Трейлер к спектаклю – обнаженные люди мечутся в земле – впечатляет…

Это была специальная фотосъемка для рекламного ролика. Я на ту пору вообще еще занимался другими проектами. Что придумать? Вот и придумал это, чтобы заинтриговать всех.

В спектакле эта сцена будет?

Не знаю. Это же совсем не обязательно. Это была отдельная акция, своеобразный обряд инициализации артистов, обряд входа в работу. Они через него прошли, причем месяца за три до начала репетиций. Мы это сделали в октябре, после кастинга, а начали работать в конце марта.
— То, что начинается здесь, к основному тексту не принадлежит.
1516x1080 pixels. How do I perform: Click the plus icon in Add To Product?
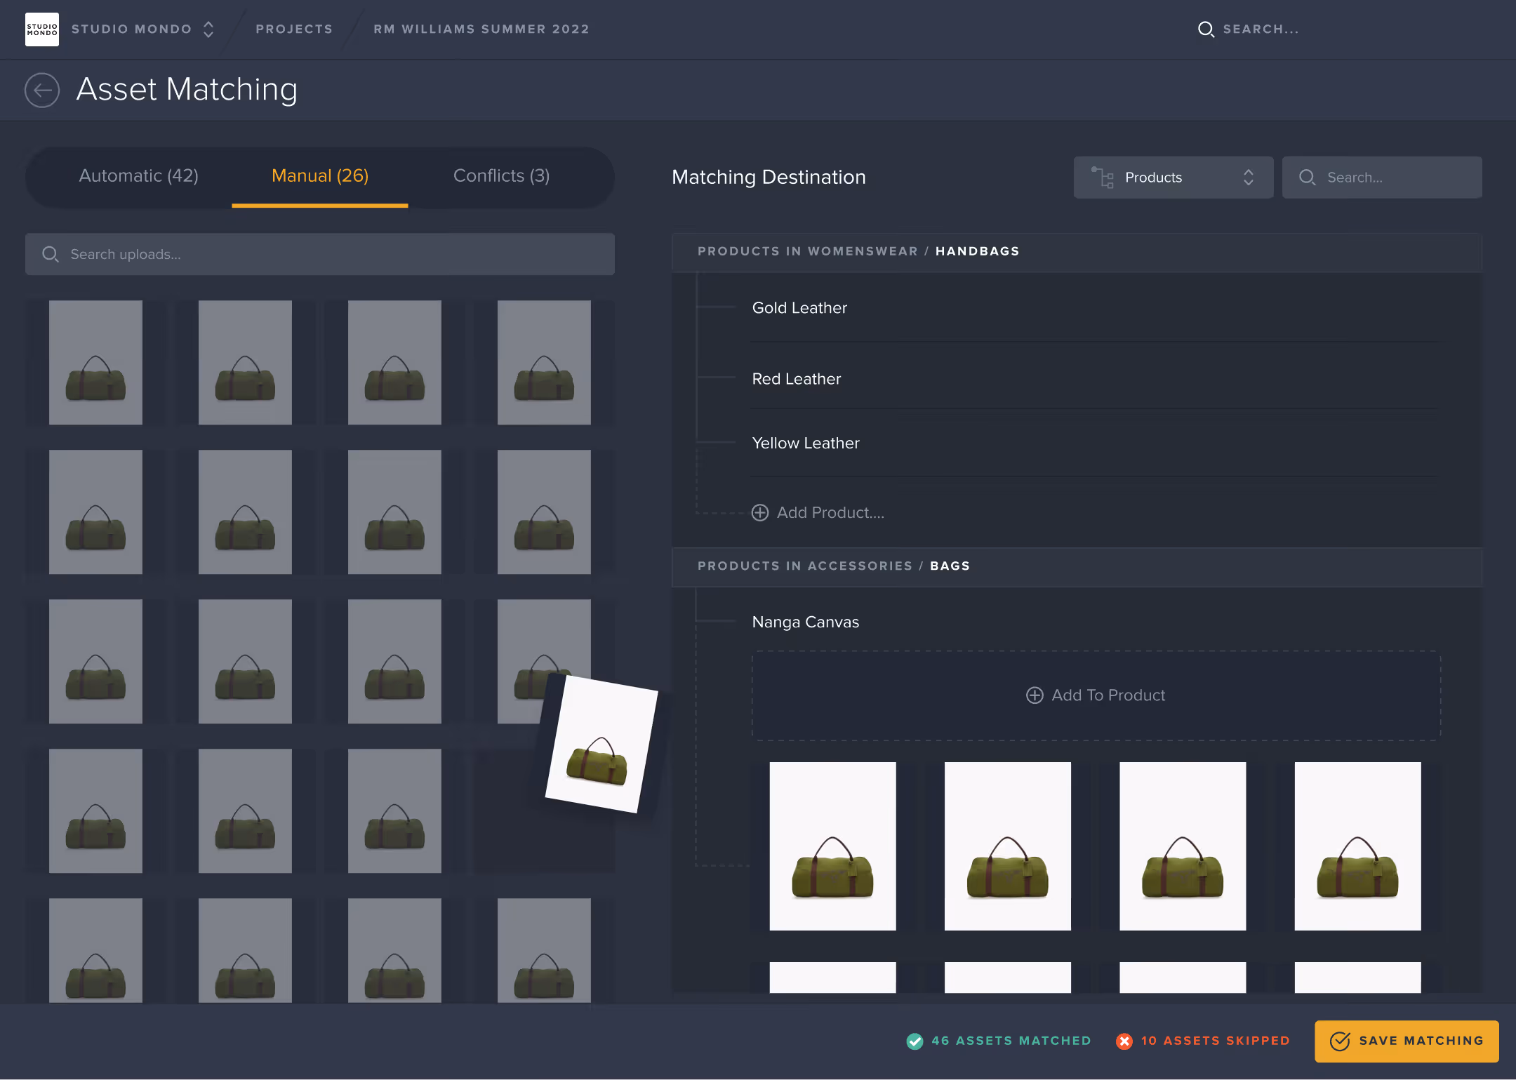coord(1035,695)
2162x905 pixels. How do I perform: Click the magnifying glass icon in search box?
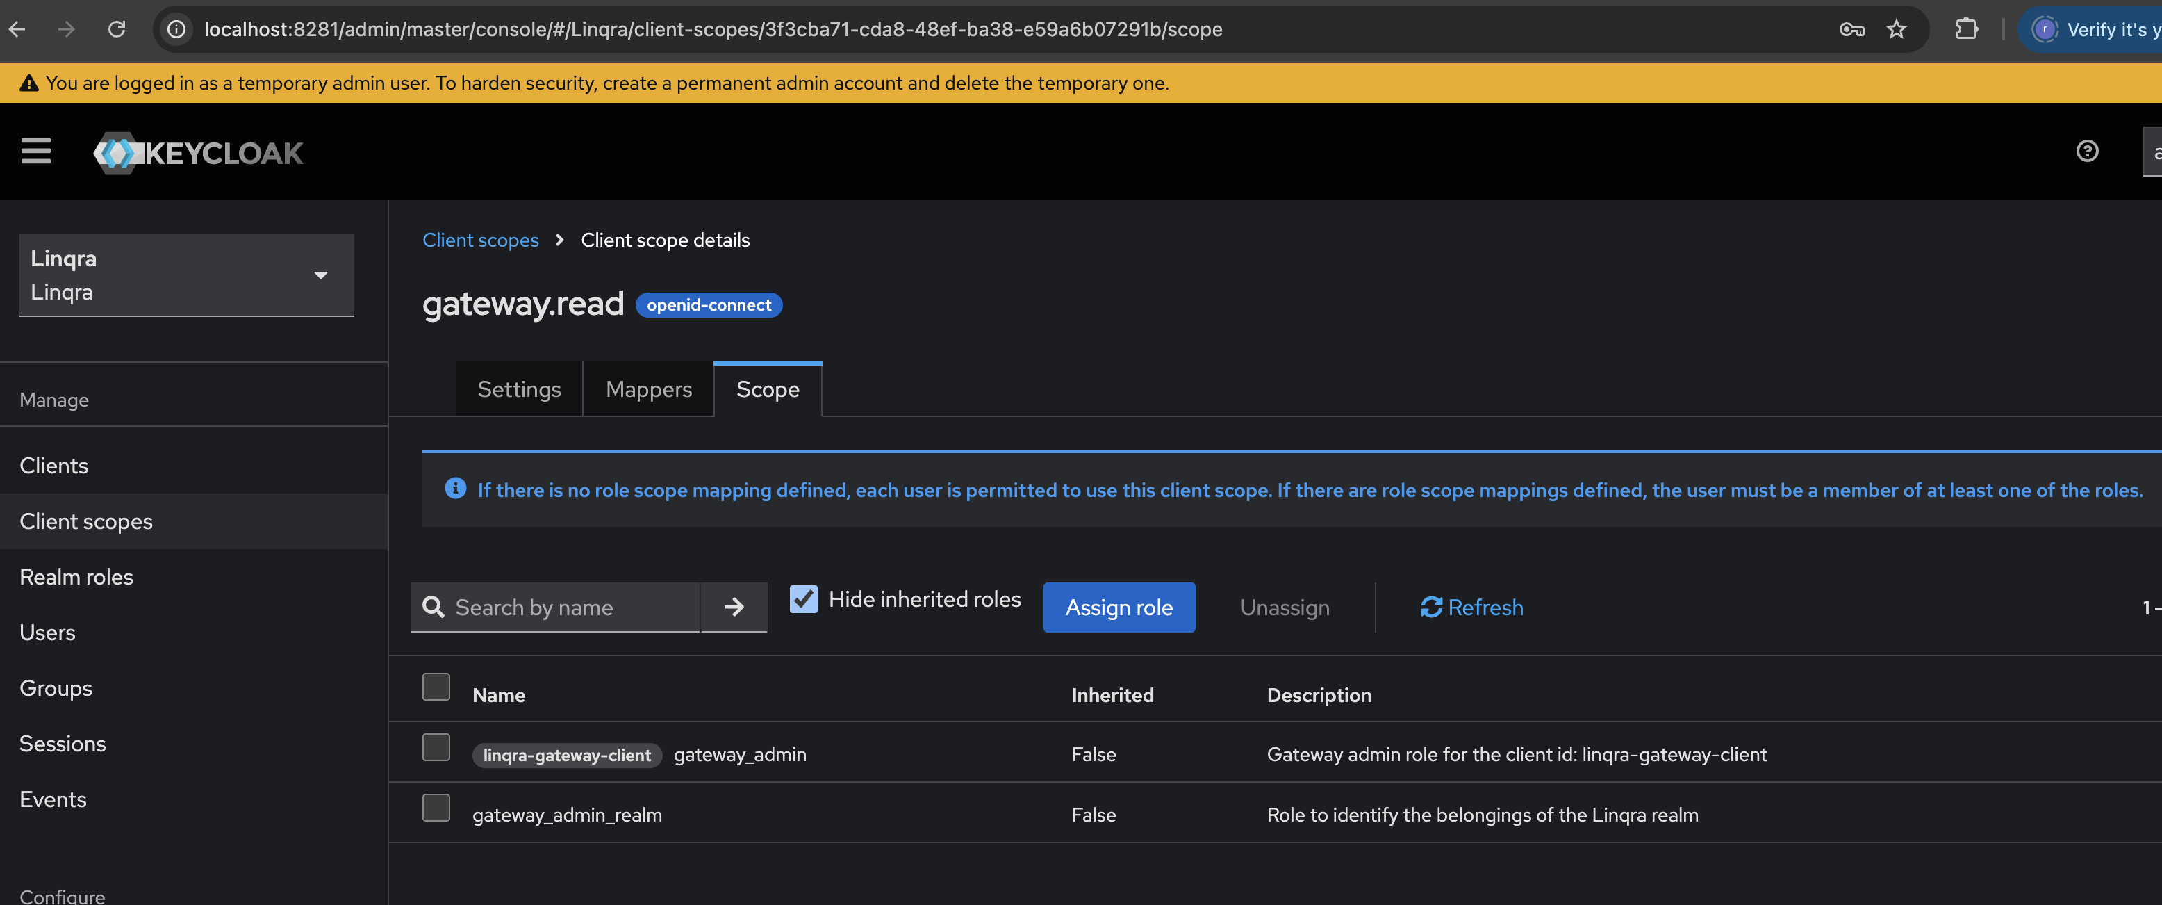point(433,607)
спектакль шинель_балет_фото_Станислав Левшин

Вы не раз признавались, что вам ближе опыт невербального театра, но, например, в «Шинель. Балет» есть несколько текстовых вкраплений, как монолог старой шинели. В «Конармии» много Бабеля. В «Земле» есть место слову?

Там будет пара текстов. Мы взяли одну статью Ленина 1914 года о любви к родине.

Неожиданно.

Да. (Смеется). Еще взяли народные украинские стихи скабрезного содержания. Возник еще один текст, я пока не уверен точно какой, но он будет. Думаю, это будет хоровая песня.
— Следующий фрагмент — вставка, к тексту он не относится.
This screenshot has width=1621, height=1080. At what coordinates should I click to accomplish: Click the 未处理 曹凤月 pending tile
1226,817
За музыку в спектакле «отвечает» композитор Иван Кушнир?

Да, но тут он открывает новые горизонты. Это будет исключительно электронная музыка. Мы используем драм-машину и оригинальный саундтрек к фильму, разобранный на части. Спектакль будет небольшой, максимум часа полтора, как и фильм Довженко.

При этом кадры из фильма вы не используете?
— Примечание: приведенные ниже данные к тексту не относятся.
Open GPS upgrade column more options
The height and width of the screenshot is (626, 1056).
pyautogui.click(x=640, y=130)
Нет, только титры. Они как граница, отсылка к другой реальности.

Максим, а вам не мешает некий синдром ожидания? Довольно успешно сложились для вас предыдущие театральные сезоны: «Золотая маска» за «Пассажир», две статуэтки «Прорыва» за «Шинель. Балет», в том числе за режиссуру.

Не мешает.

спектакль_конармия

Для вас важно быть понятым зрителем?

Что значит, один человек понимает другого? Уровень и степень понимания могут быть разными. И даже если немой человек что-то вам промычит, вы все равно что-то поймете: воды подать, например. Мне кажется, что не понять невозможно, а степень понятия и приятия зависит в том числе от восприимчивости человека. Я считаю, что нет ничего случайного. Если человек оказался на спектакле, даже по случаю купив билет, это все равно не случайно, это же не масс-медиа.

Как-то после «Шинели» зрители в фойе «Скорохода» разбирали спектакль по сценам, разгадывали, как ребус, какие символы они увидели, и это ли хотел сказать режиссер.

Прекрасно, что спектакль толкает зрителя к размышлениям.

Может, надо писать программки с либретто?

Может быть и надо. Честно говоря, лень. Да и зачем писать? Писательство – это вообще уже другой вид творчества, в котором я, к собственной печали, не силен. В «Шинели» есть либретто, только оно не зафиксировано в письменном виде. И Гала, например, ведет свою, как она ее увидела, линию, есть музыкальная тема Ивана Кушнира, есть и мое виденье. И это очень здорово. В итоге сплетается некая косичка. А потом можно это рассматривать интеллектуально, а можно пропускать через эмоциональное восприятие. Не обязательно все исключительно разумом измерять. Разум – это только инструмент для познания. Причем инструмент, который лучше включать не в процессе восприятия, а анализировать пост-фактум. А сначала пропустить через органы чувств, ворота восприятия. С другой стороны, есть разные типы людей, как в духовных практиках. Одни воспринимают все сердцем, другие все ощущают физически. Вы замечали, что, когда люди смотрят балет, они в воображении повторяют движение танцовщиков? И зачем тогда интеллектуальное восприятие, если весь зал внутри танцует? Это уже совсем другого сорта общение. И мне хочется, чтобы зрители чувствовали это на моих спектаклях. В этом и смысл театра: чтобы пробивало. В кино зритель взаимодействует с механизмом, а тут идет обмен живой энергией. Это совсем другая штука. Или картина художника, книга. Это же только следы, следы какого-то чужого путешествия. А театр – это совместное путешествие, зритель путешествует вместе с актером.

«Земля» станет репертуарным спектаклем Новой сцены?

Да. После трех премьерных показов 29, 30 и 31 мая будут показы в июне, а потом уже регулярно осенью.

Перед премьерой заявлены несколько встреч со зрителями: показ фильма Довженко, лекция о кино и театре и общение с вами.

Мне очень нравится, что на Новой сцене возникает просветительский центр. Это здорово. Как в «Гоголь-центре» в Москве. Если кому-то интересно, я могу поговорить. Но мне кажется, что спектакль интереснее смотреть, чем разговаривать со мной.